Carlos Estay, presidente del sindicato que representa a unos 267 trabajadores, señaló que “luego de un acuerdo de la  asamblea tomaron la decisión de hacer parte a la comunidad de sus reivindicaciones y para ello, llegaron hasta el alcalde, para que los vecinos sepan que estos días no trabajados les han sido descontados de sus sueldos, incluso a los funcionarios que reciben más bajas remuneraciones», destacando el respaldo del Alcalde al recibirlos durante el mediodía de hoy.

De acuerdo a lo señalado por Estay, los sostenedores les cerraron la puerta al diálogo, el Obispo indicó que no habría más aumento en las remuneraciones, dejando ver en un segundo término, de que no se trataría de dinero, si no que más bien a un tema de carácter valórico, en este sentido, a juicio del presidente sindical, no deben existir disputas sino una visión diferente de lo que es la movilización por parte del sostenedor, más abierta al diálogo. Estay señaló que la paralización continúa, perjudicando a unos cinco mil estudiantes, y están a la espera de que el obispado les llame nuevamente para entablar conversaciones tendientes a una solución.

Asimismo Carlos Estay sostuvo que los trabajadores jamás han querido llegar a la penosa y dolorosa situación de la huelga, por cuidar la imagen de su institución, y que por sus estudiantes y apoderados, y por ellos mismos, quieren llegar a una pronta solución, recordandoque lo que se está negociando es el aumento de un bono y no de un sueldo real.

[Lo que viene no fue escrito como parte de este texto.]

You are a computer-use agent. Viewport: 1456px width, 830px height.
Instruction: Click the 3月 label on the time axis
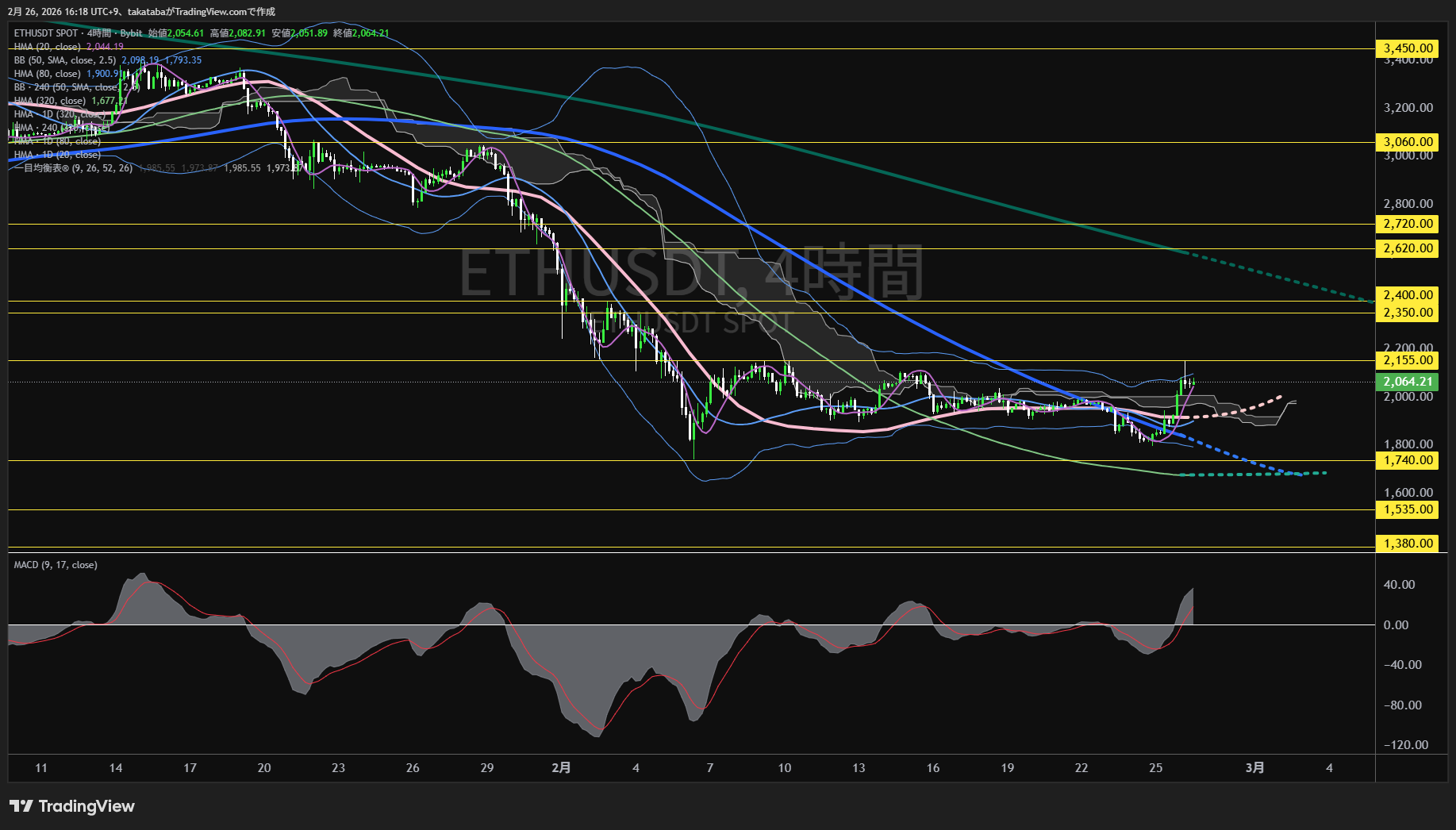coord(1254,767)
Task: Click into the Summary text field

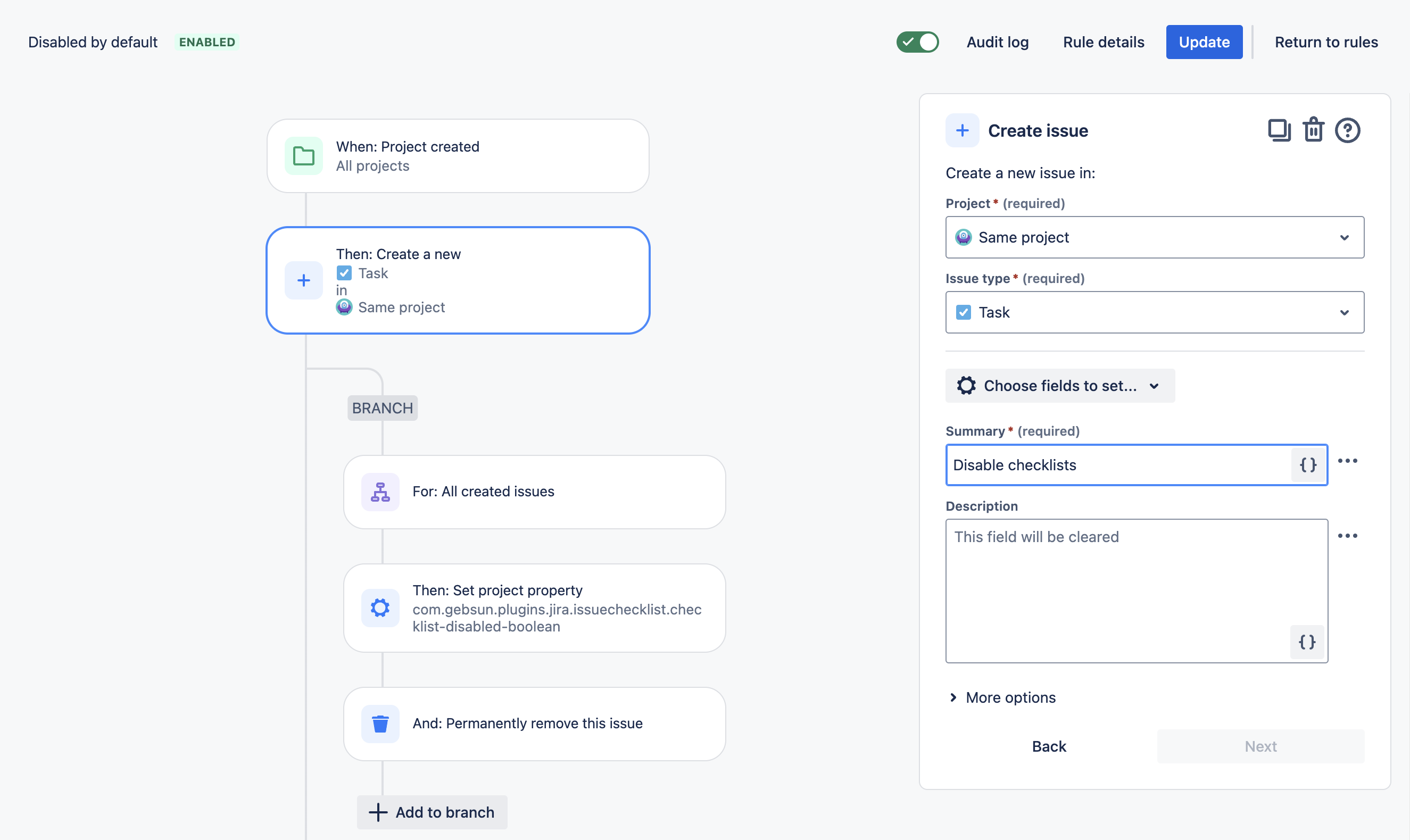Action: (x=1118, y=465)
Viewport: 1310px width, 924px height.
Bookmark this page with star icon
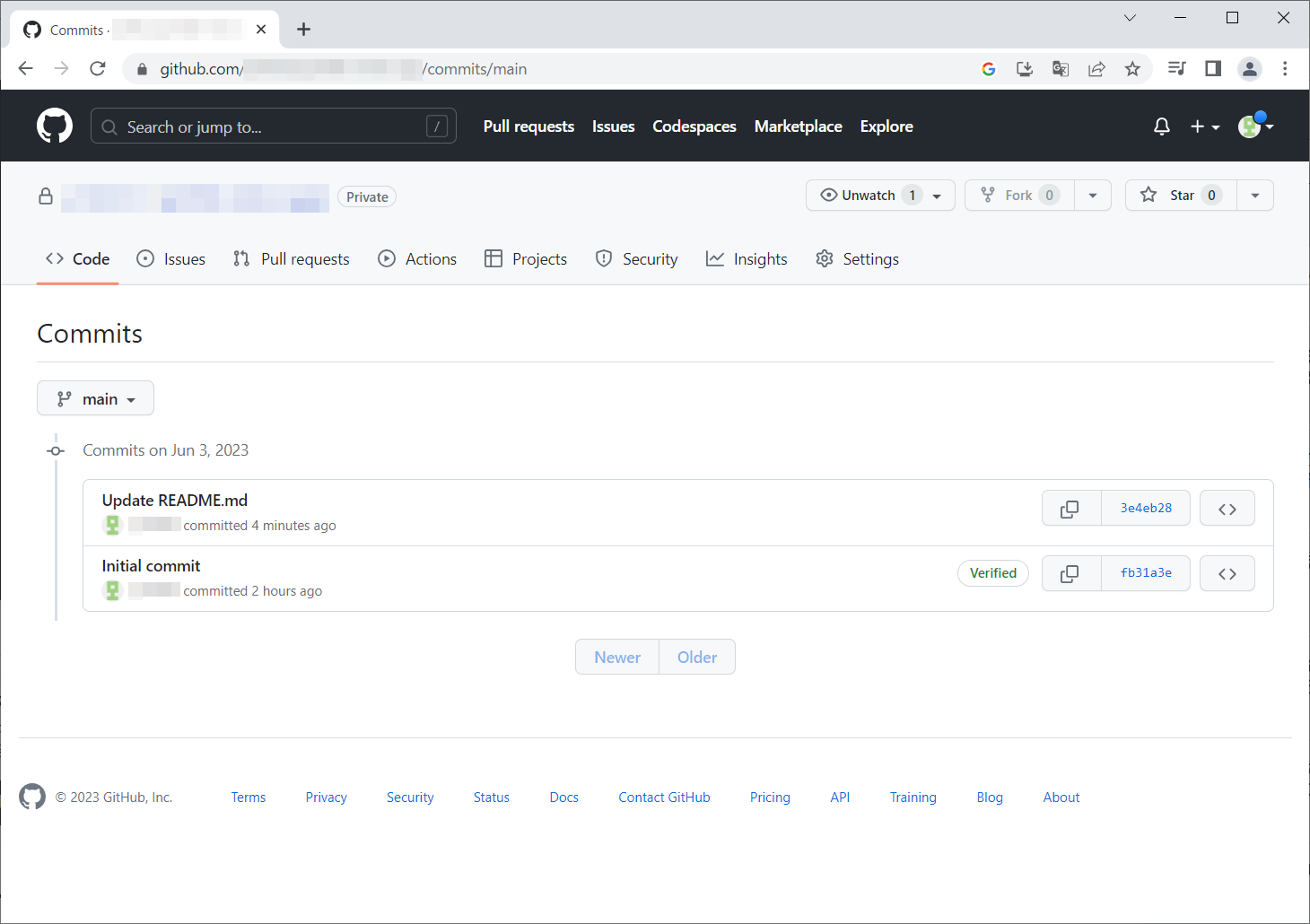coord(1132,69)
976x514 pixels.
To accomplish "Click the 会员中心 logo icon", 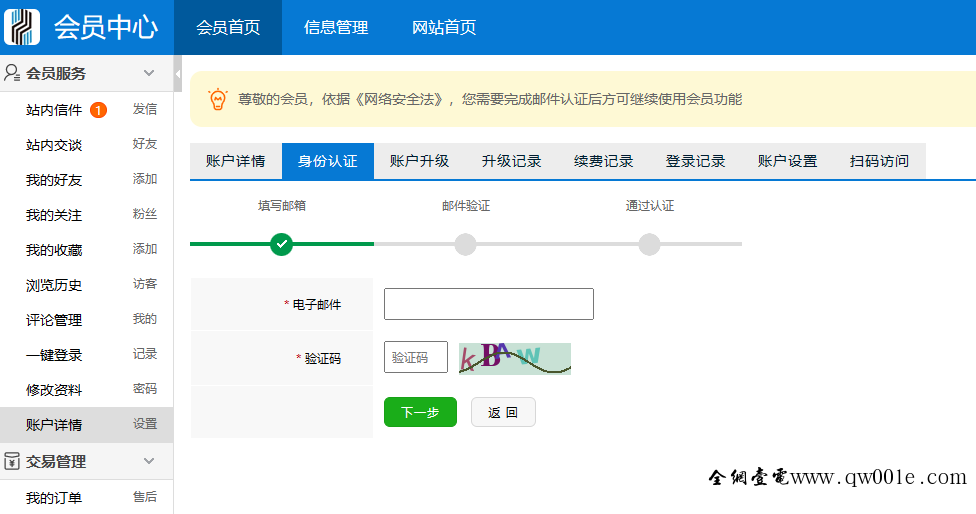I will pos(22,27).
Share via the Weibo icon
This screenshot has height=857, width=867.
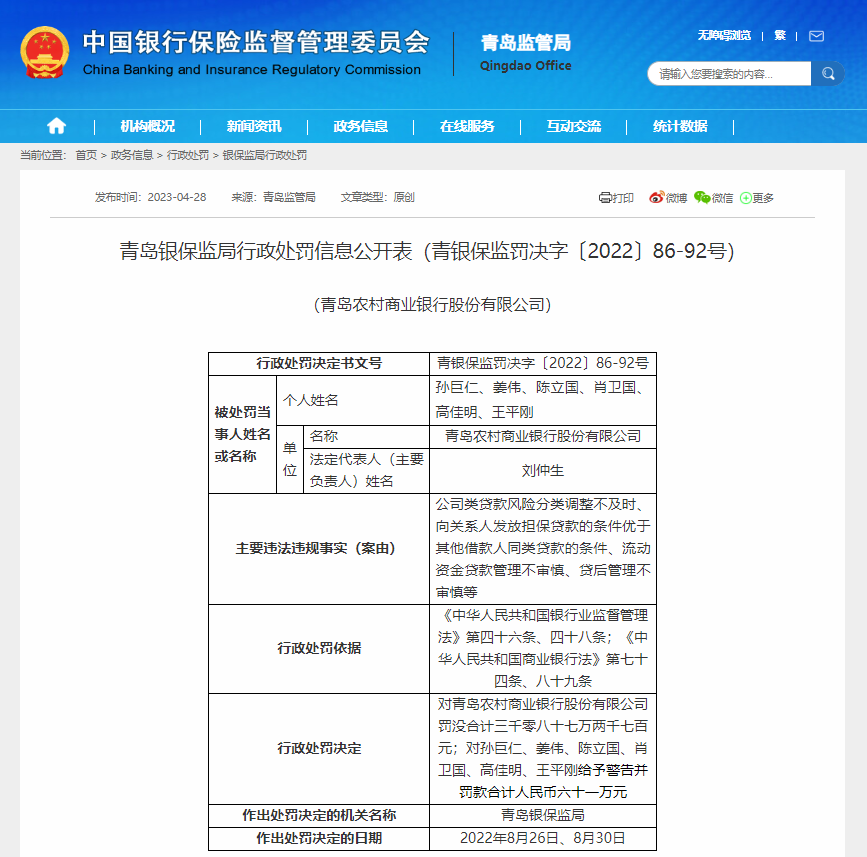point(657,198)
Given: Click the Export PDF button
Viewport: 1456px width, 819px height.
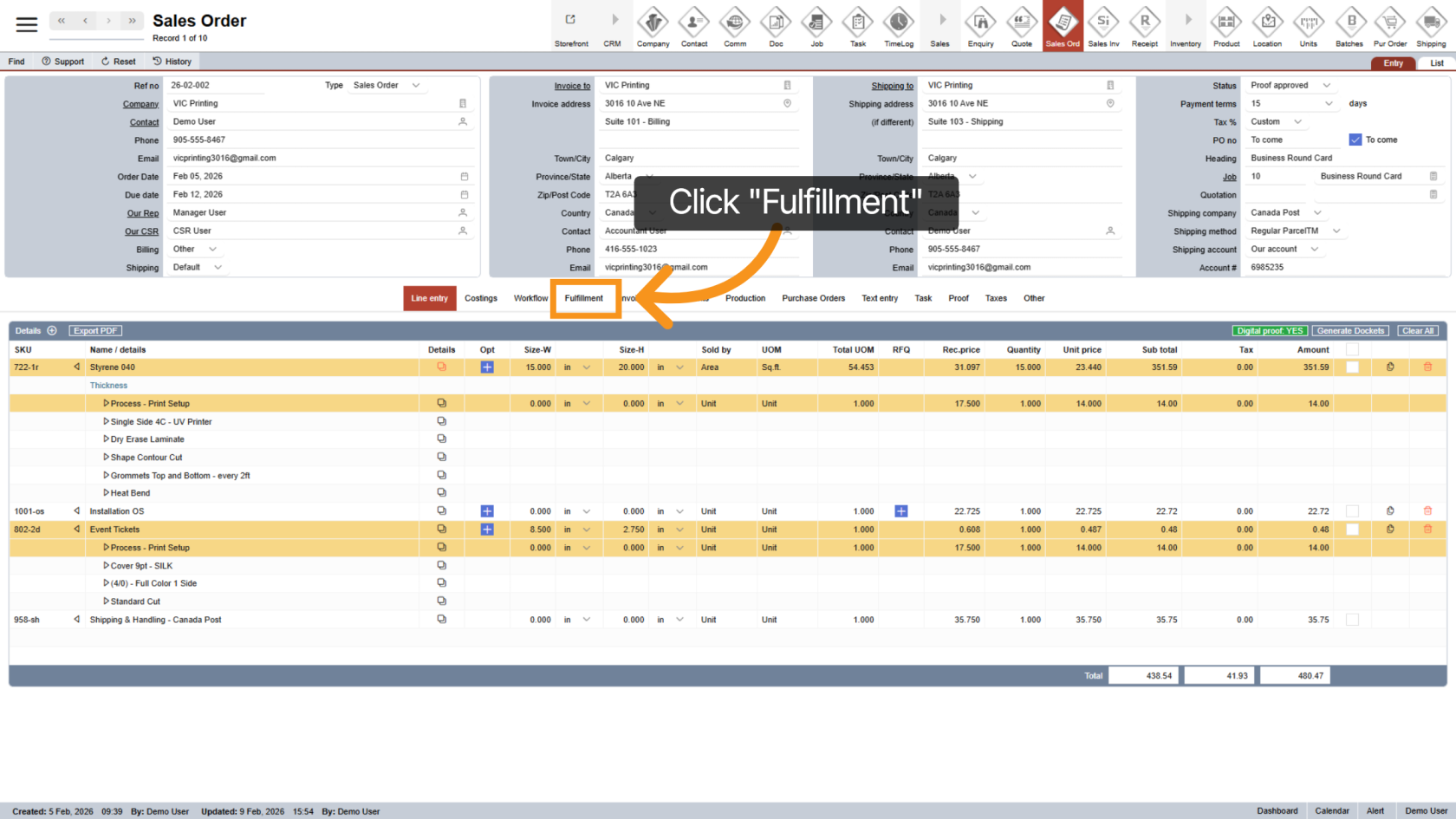Looking at the screenshot, I should tap(95, 331).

El alcalde señaló que recibió a los trabajadores para escuchar cuáles son sus demandas, cuál es situación, es importante señaló, generar condiciones de diálogo, especialmente las que tienen que ver entre empleadores y trabajadores, estas inquietudes se  solucionan través de un acercamiento y para ello es necesario tener voluntad, “conociendo al Obispado, conociendo a los trabajadores no me cabe duda que ese acuerdo va a llegar, en beneficio no solamente de los trabajadores, los que han hecho de estos establecimientos lugares de prestigio, sino de las familias y la comunidad que ha confiado la educación de sus hijos en estos establecimientos dependientes de la Fundación católica, finalizó señalando “todo mi apoyo y respaldo a los profesores y codocentes que están ahí en el día a día, ellos tienen un prestigio y gran matrícula que fundamentalmente se debe a los profesionales que allí laboran.